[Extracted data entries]

***

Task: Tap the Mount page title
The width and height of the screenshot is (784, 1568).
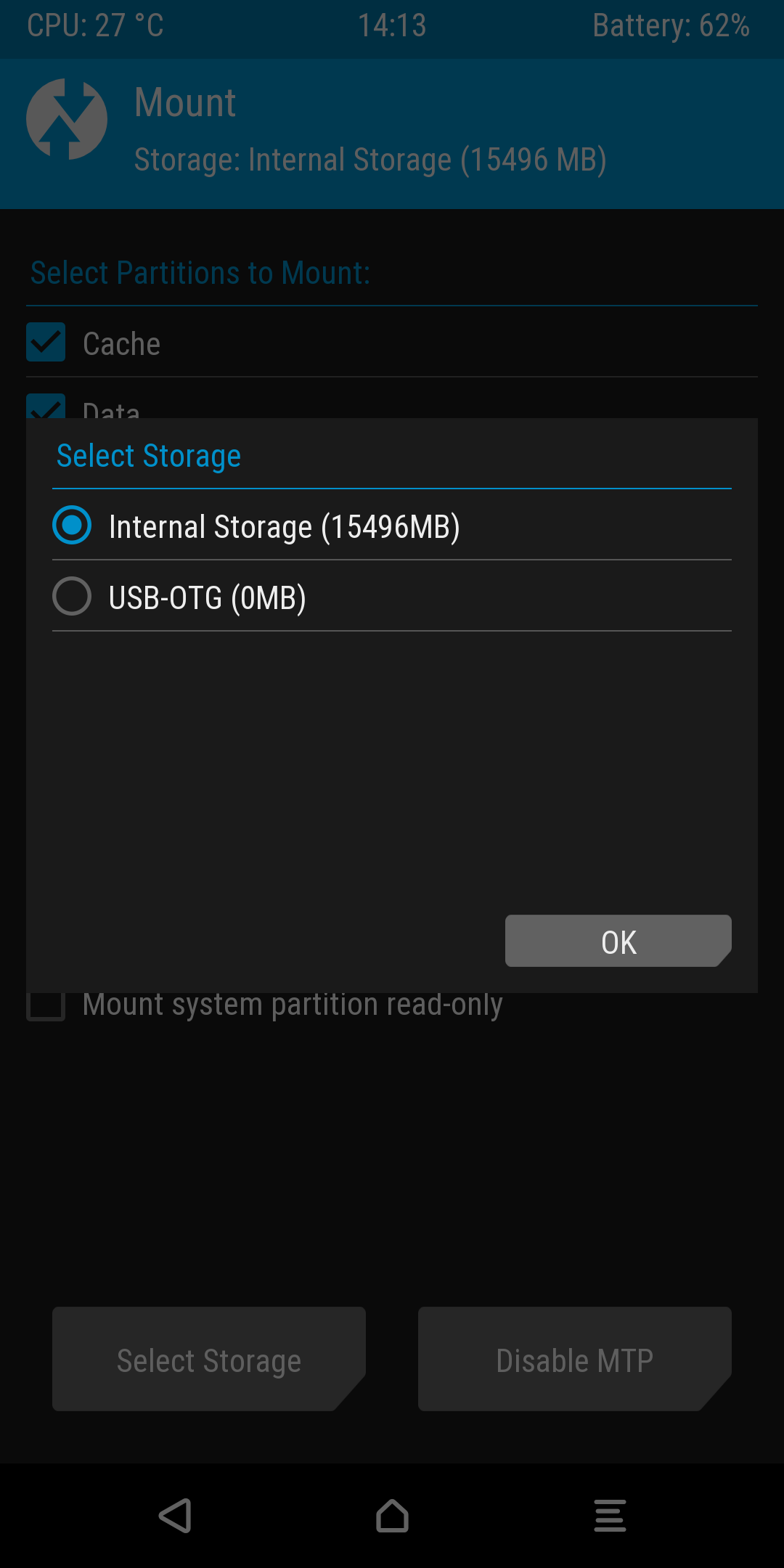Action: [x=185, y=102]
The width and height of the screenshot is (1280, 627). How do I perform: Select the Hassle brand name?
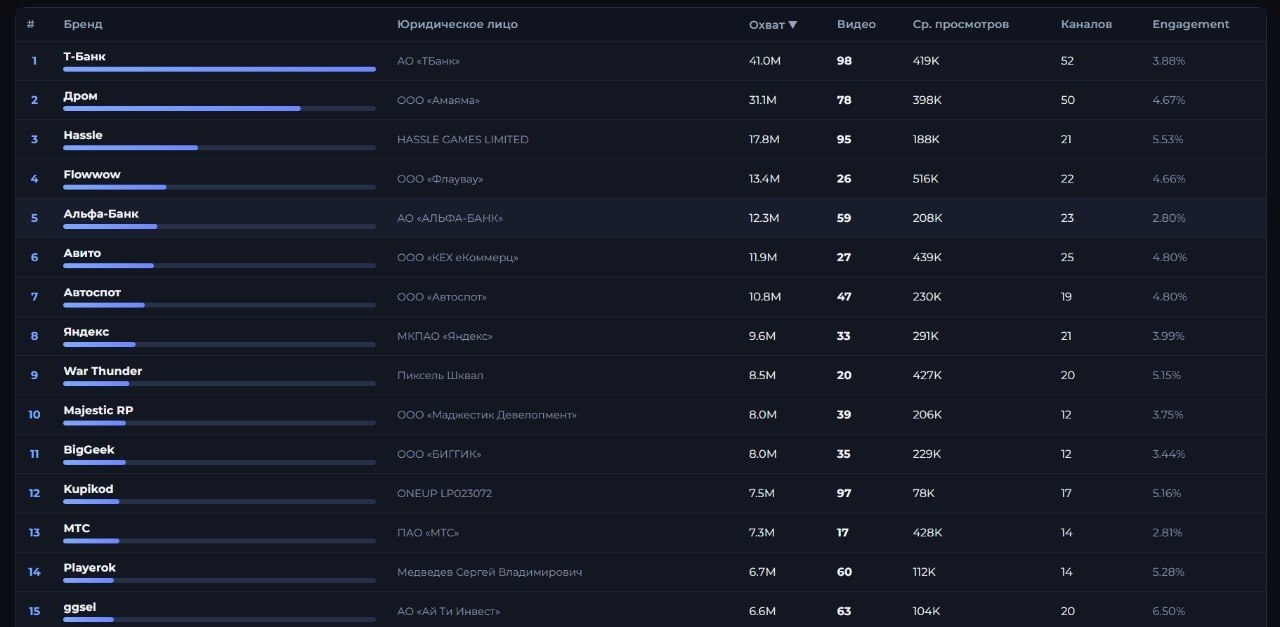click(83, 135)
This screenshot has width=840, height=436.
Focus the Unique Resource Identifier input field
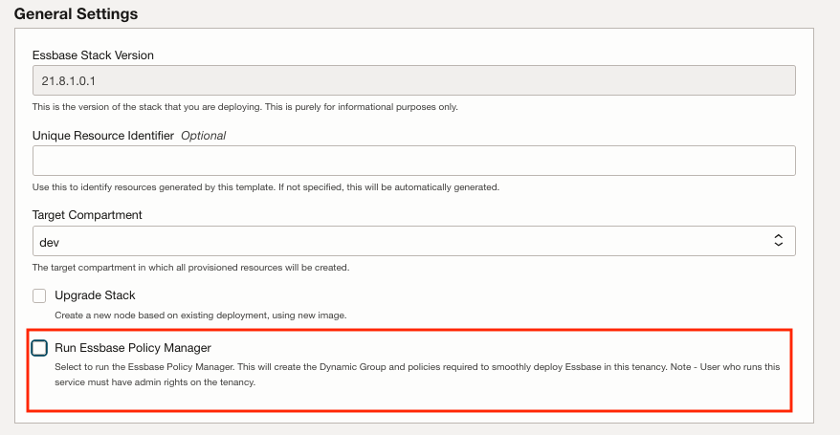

***

• WHAT NEEDS TO BE DONE
The records above, copied word for word without the pictures, are what should be output.

• TASK ANSWER
Task: Tap the Mount page title
The width and height of the screenshot is (784, 1568).
Action: [x=185, y=102]
The width and height of the screenshot is (1280, 627). How do I perform: Select the Hassle brand name?
click(83, 135)
This screenshot has width=840, height=436.
Focus the Unique Resource Identifier input field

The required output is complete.